| Given problem |
Rewrite the rows from the line containing "Open the three-dot more options menu" down through the end of the rows, replacing "notifications" with "alerts" and leaving everything else unchanged. Leave the pictures out of your answer.

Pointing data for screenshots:
[Begin]

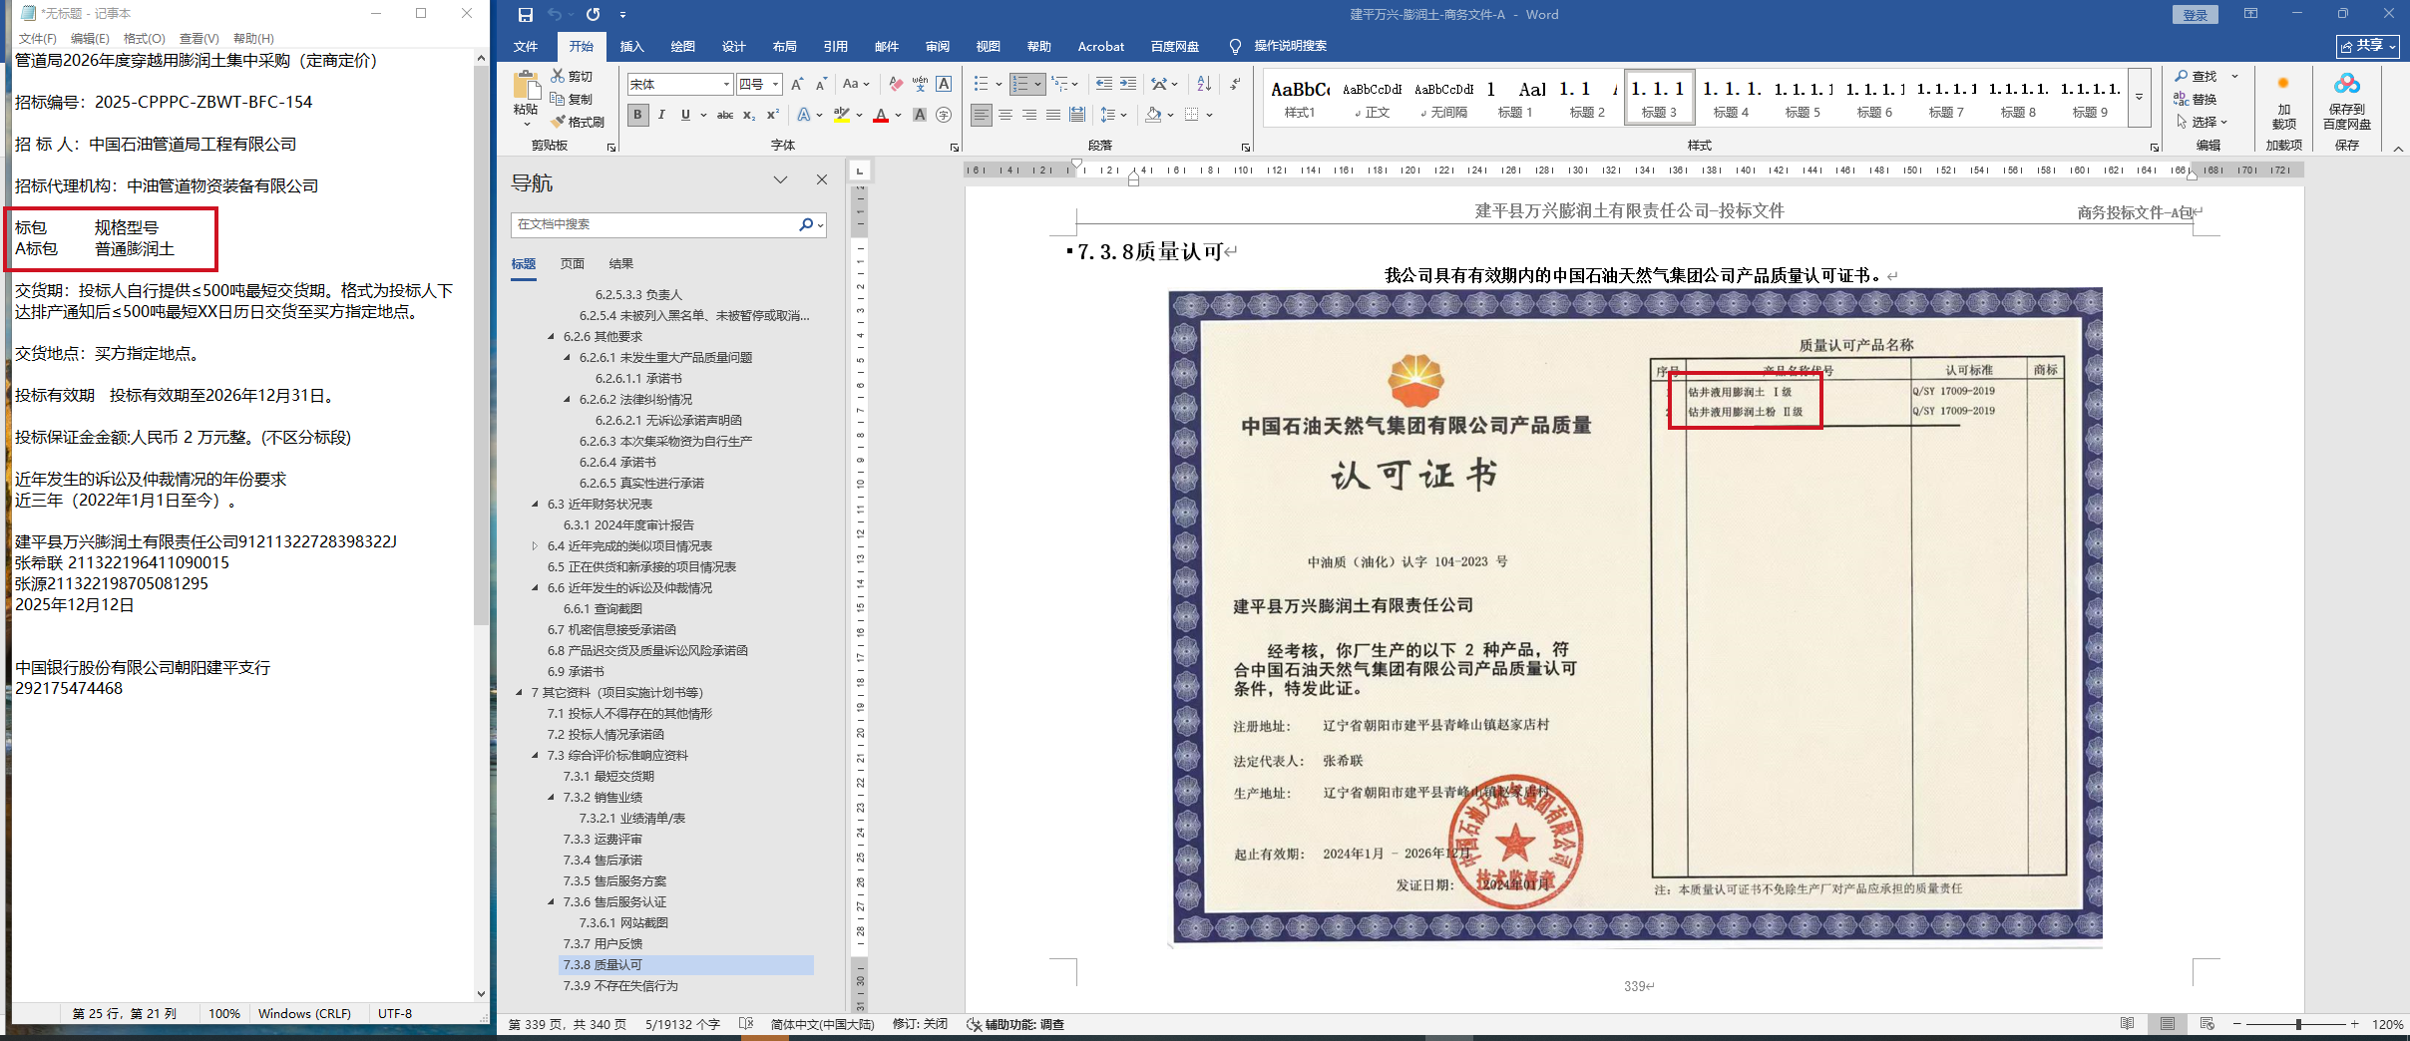The width and height of the screenshot is (2410, 1041).
Task: Adjust the zoom slider in Word status bar
Action: pos(2297,1024)
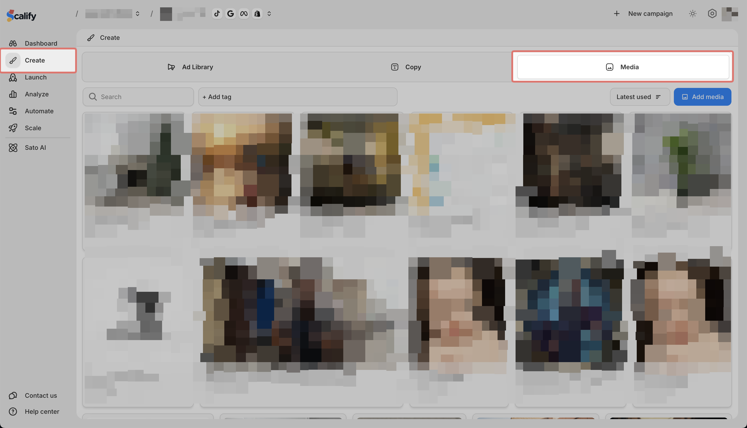Click the Add tag field
The image size is (747, 428).
[297, 97]
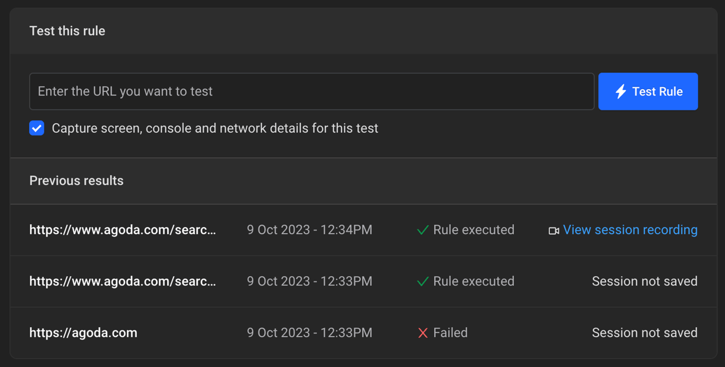Open the Test this rule section header
The image size is (725, 367).
(67, 31)
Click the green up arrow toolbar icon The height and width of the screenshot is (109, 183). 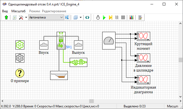pyautogui.click(x=6, y=17)
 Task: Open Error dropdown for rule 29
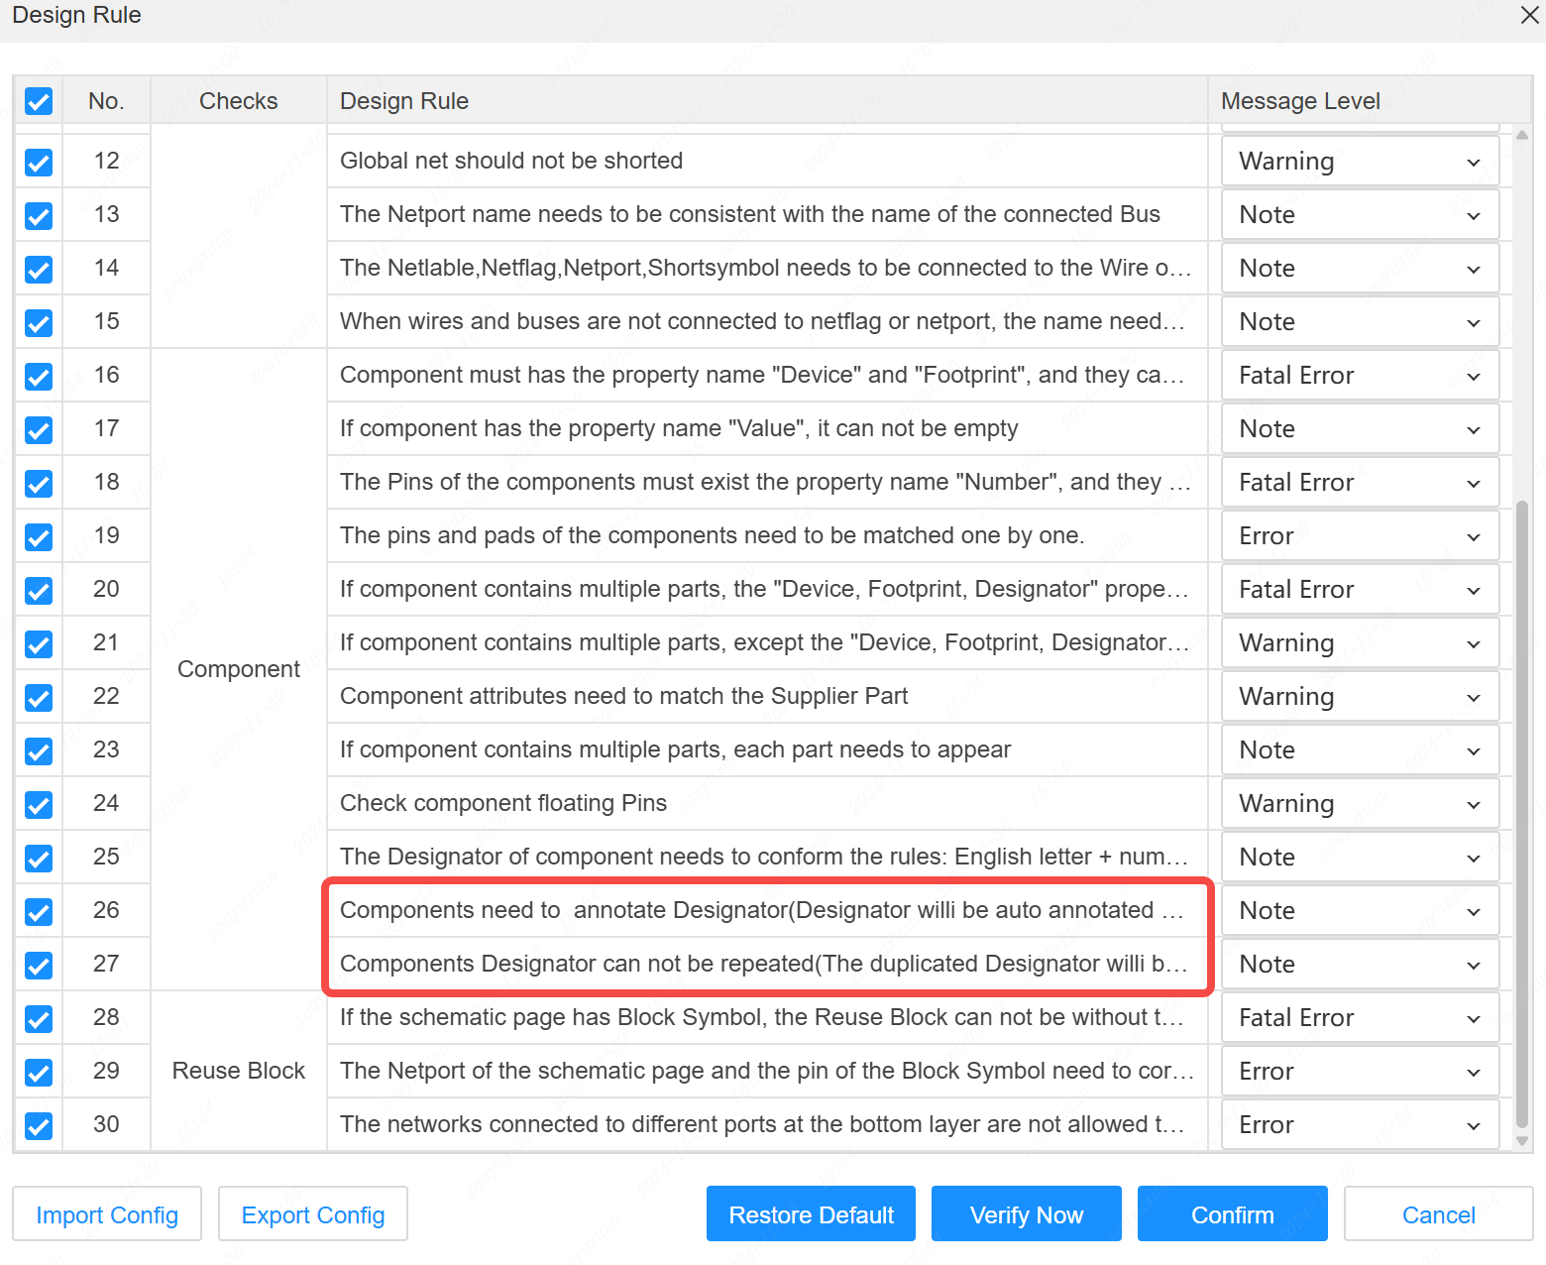(x=1360, y=1072)
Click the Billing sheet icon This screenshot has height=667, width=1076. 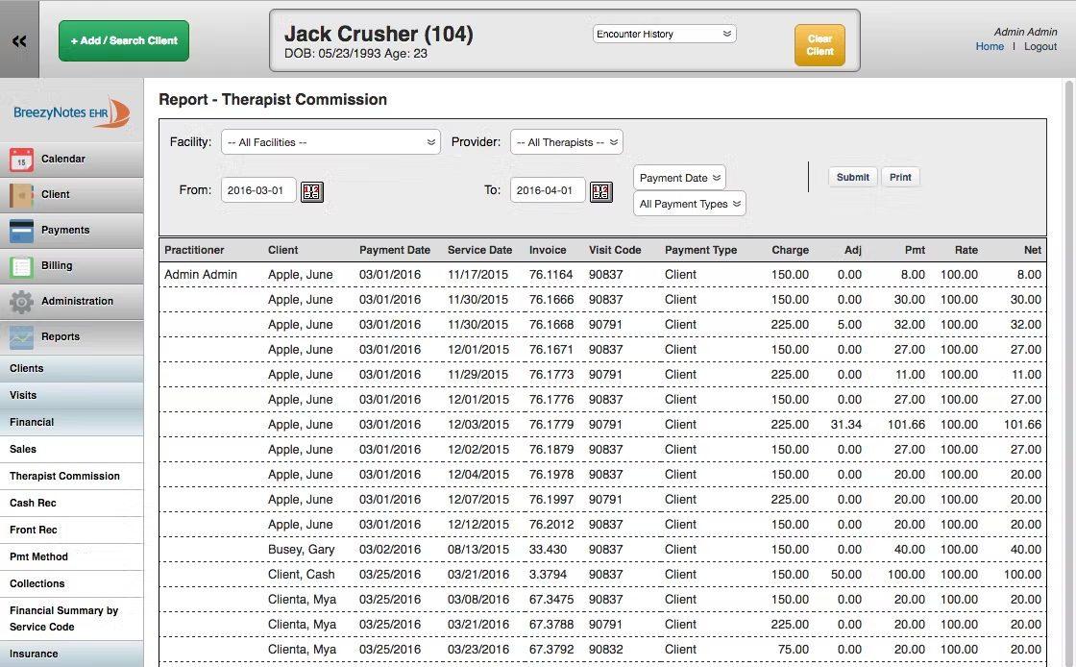click(x=22, y=266)
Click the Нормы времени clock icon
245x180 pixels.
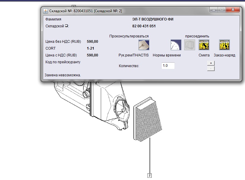tap(176, 45)
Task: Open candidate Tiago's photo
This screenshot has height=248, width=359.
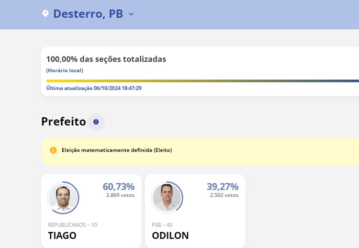Action: [63, 197]
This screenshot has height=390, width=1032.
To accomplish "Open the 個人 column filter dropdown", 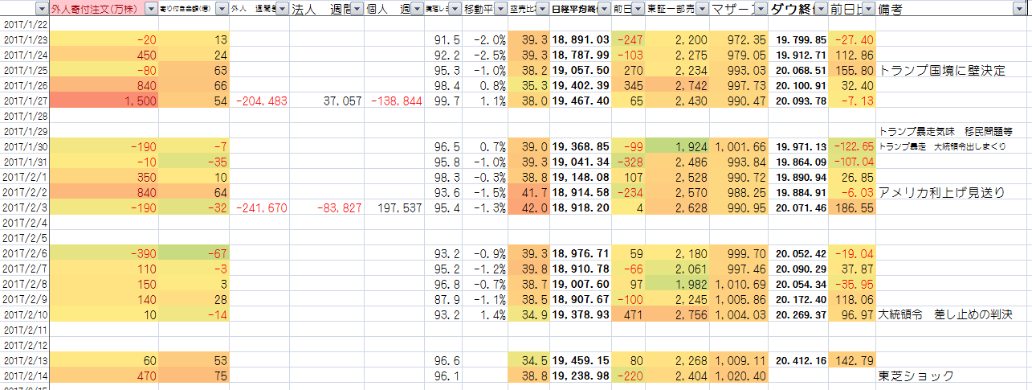I will click(x=417, y=10).
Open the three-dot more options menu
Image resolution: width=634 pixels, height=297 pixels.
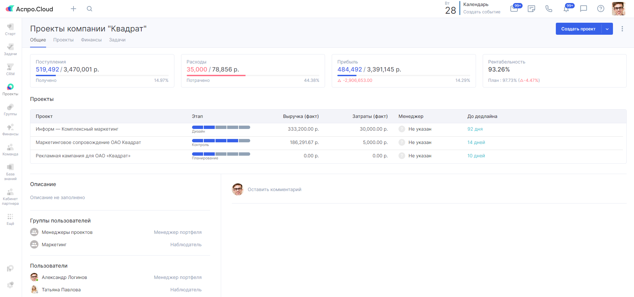click(x=622, y=29)
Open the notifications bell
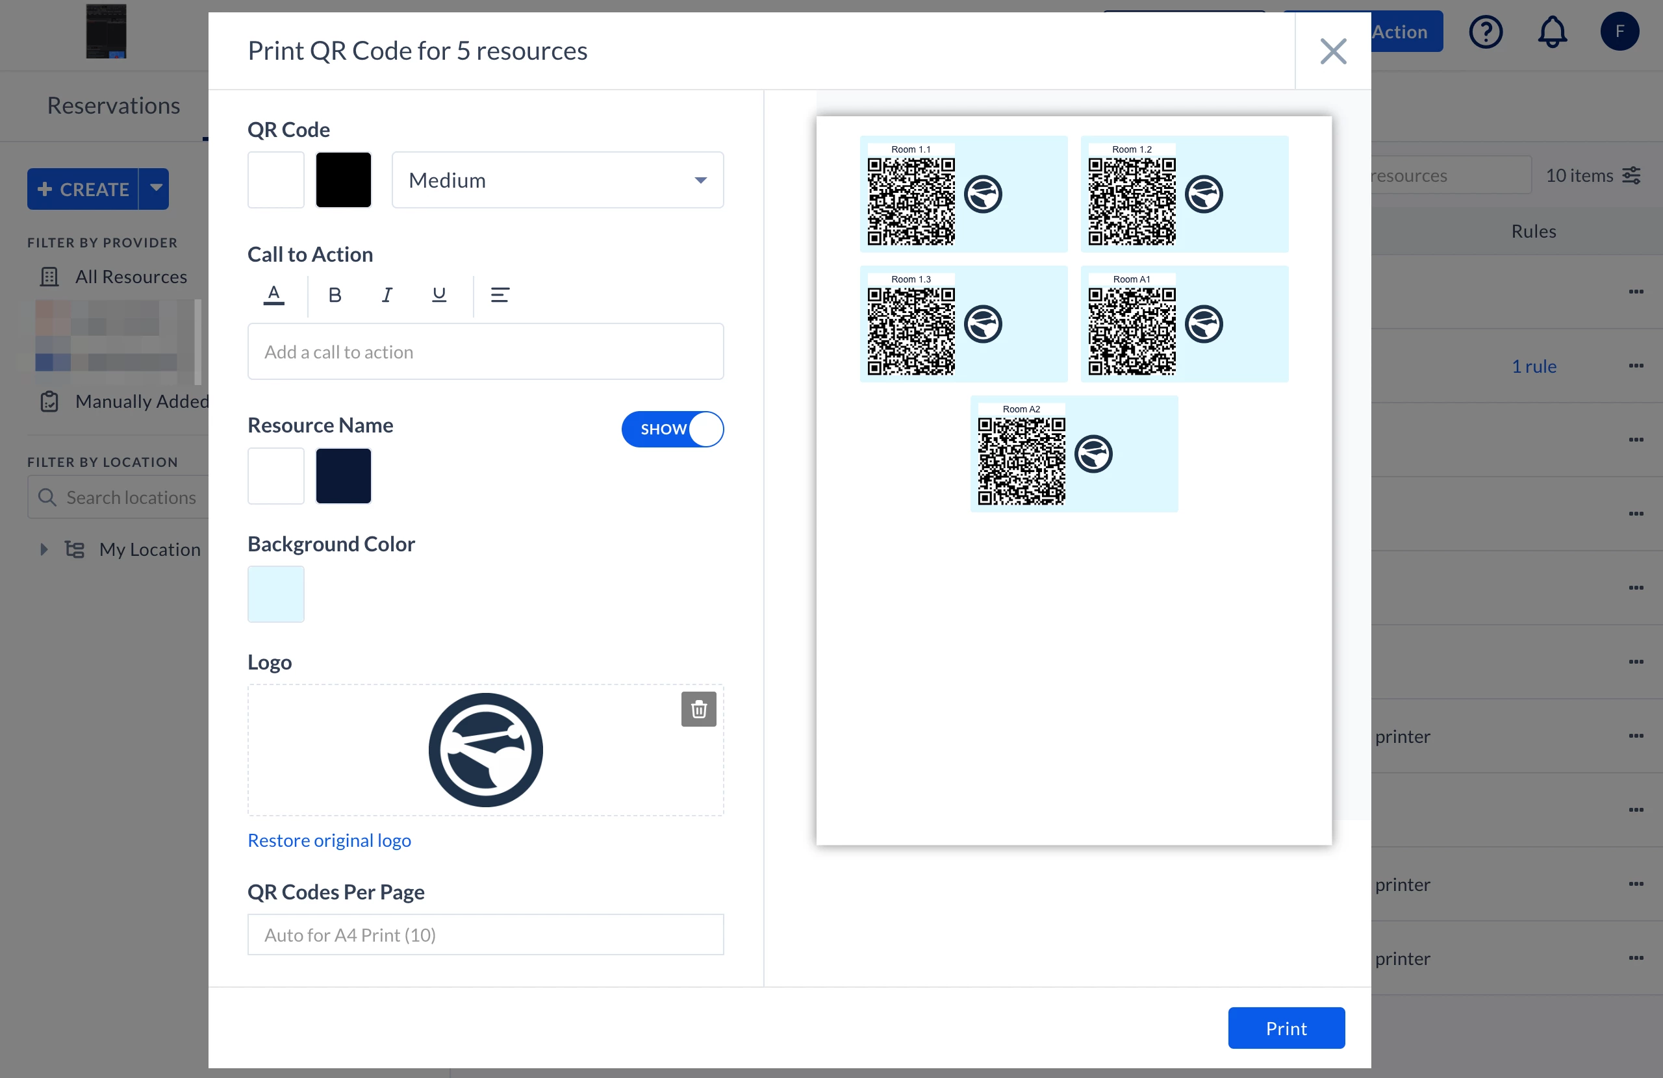 pyautogui.click(x=1551, y=32)
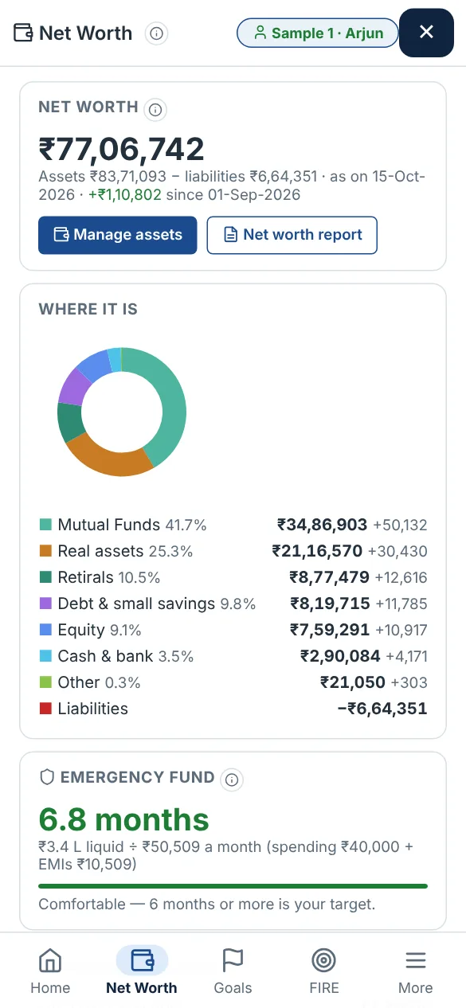The image size is (466, 1008).
Task: Open Goals flag icon in bottom bar
Action: (233, 960)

[End]

| Task result |
Open the three-dot more options menu
Image resolution: width=634 pixels, height=297 pixels.
click(x=622, y=29)
Open the alerts bell
 pyautogui.click(x=1551, y=32)
The image size is (466, 1008).
Task: Open Goals flag icon in bottom bar
Action: (233, 960)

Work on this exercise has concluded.